I have been told that Smith Wigglesworth once said, “Fear looks, faith jumps!” So let us take careful heed of Psalm 95, expanded upon in Hebrews 3:15-4:1: “Today, if you hear God’s voice, don’t harden your hearts, as you did in the Bitter Quarrel”.
These were the people that God had redeemed from Egypt, but they were unable to enter the Promised Land because of lack of trust. Therefore, let us fear rightly, trembling at the possibility that even though we have been redeemed, through not trusting we could miss the gift of entering God’s rest, instead finding ourselves in Kadesh Barnea.
Author: John Quinlan
Torah Portion: Numbers 30:1-36:13
Matot / Masei ('Tribes' / 'Journeys')
We come to the end of our journey through Numbers this week, following Moses as he fulfils his final acts of service to the Lord and to Israel. Anticipation builds through these chapters as the Children of Israel are now just a stone’s throw away from the Promised Land, after 40 long years wandering in the wilderness.
We know that these years were not easy, with Israel facing a series of implacable external enemies as well as internal revolts.
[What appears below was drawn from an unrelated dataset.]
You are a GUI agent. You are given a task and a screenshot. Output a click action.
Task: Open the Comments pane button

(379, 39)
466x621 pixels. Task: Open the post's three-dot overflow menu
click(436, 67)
The enemy tried every which way to stop God’s covenant people from receiving their promised inheritance, throwing obstacles into their path ranging from threats of physical violence to occult curses, from sexual temptations to spiritual seductions (are not all these tactics still used against God’s people today?).
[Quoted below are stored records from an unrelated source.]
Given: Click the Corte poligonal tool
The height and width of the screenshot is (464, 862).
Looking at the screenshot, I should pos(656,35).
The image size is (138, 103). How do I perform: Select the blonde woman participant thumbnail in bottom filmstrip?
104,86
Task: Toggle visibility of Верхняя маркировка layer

But with the Lord on their side, Israel was unstoppable. Canaanite and Amorite armies fell before them. The curses of professional seer Balaam, commissioned by the Moabites, were turned on their head. Attempts by Moab and Midian to use their women to seduce Israel sexually and spiritually were thwarted. Each of these obstacles was turned by the Lord for good: to judge His enemies, test and strengthen Israel’s faith, bless them and bring Himself glory. But they were not without cost on Israel’s part.
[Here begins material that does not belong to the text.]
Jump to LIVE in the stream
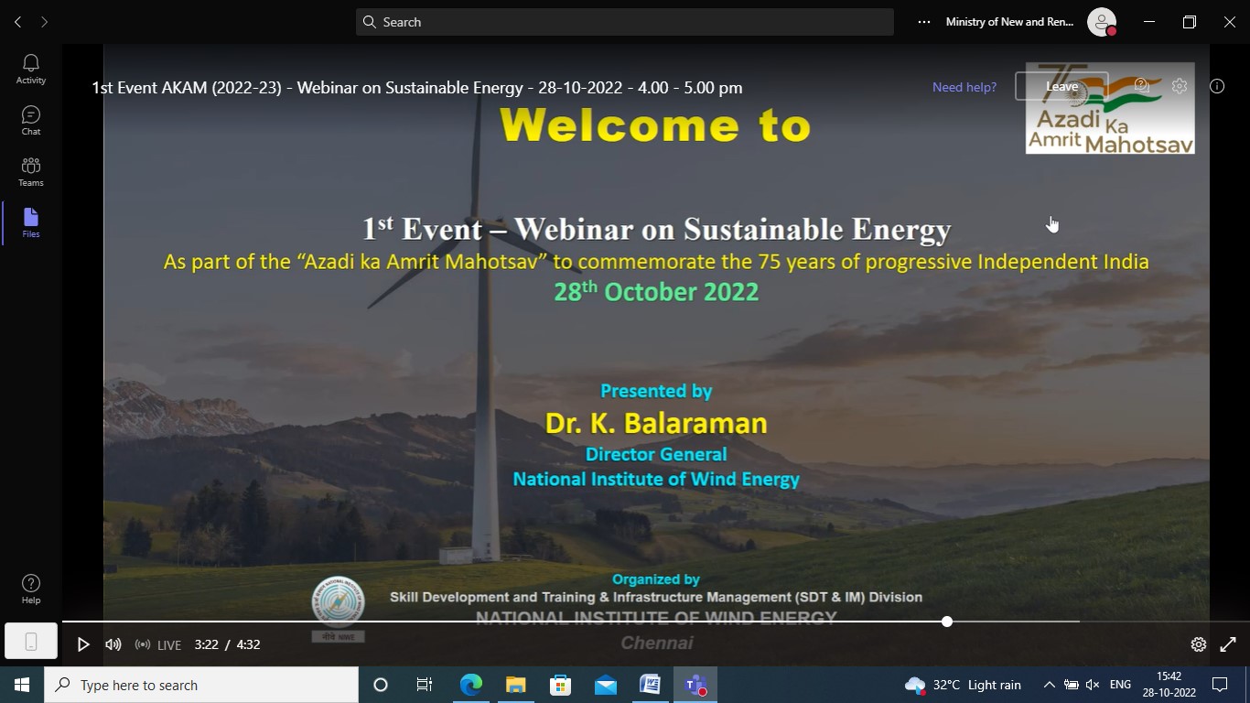This screenshot has width=1250, height=703. pyautogui.click(x=158, y=644)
In chapter 31 of Numbers, the Lord gives Moses one final instruction before the Children of Israel were finally to cross over the Jordan: to order vengeance on the people of Midian for their part in seducing the men of Israel with women and pagan idols. From the moment of this betrayal (reported in Numbers 25) Moses had been instructed to “treat the Midianites as enemies and kill them, because they treated you as enemies” (Num 25:16-18).
This must have been a difficult pill for Moses to swallow – Moses, who had married a Midianite woman, lived for years in Midian in the tents of his Midianite father-in-law, who also acted as an advisor to him (Ex 18). Moses, who was evidently close to his Midianite brother-in-law (see Num 10:20-32), as well as probably many others from this tribe. Indeed, the Midianites were descendants of Abraham (see Genesis 25:1-2), so they were probably viewed by the Children of Israel as distant relations.
But something had happened to persuade Midian to turn on their own flesh and blood, joining the Moabites in plotting to thwart God’s purposes for Israel. How painful this must have been for Moses to witness – and how difficult he must have found it to order Israel to take up arms against them.
Even in his old age, on the verge of death, Moses had to learn to count the cost of following God wholeheartedly, as Jesus taught us to do:
If anyone comes to Me and does not hate his father and mother and wife and children and brothers and sisters - yes, even his own life - he cannot be My disciple. And whoever does not carry his cross and follow Me cannot be My disciple. (Luke 14:26-27)
Today we may not be called to kill in order to defend our families and communities from evil, but we ought to have the same spiritual zeal in the battle against the “principalities and powers of this world’s darkness” (Eph 6:12) in which we are all embroiled. This visceral illustration from the journey of ancient Israel shows how seriously God takes the defence of His children's safety and purity. So ought we – whatever the cost.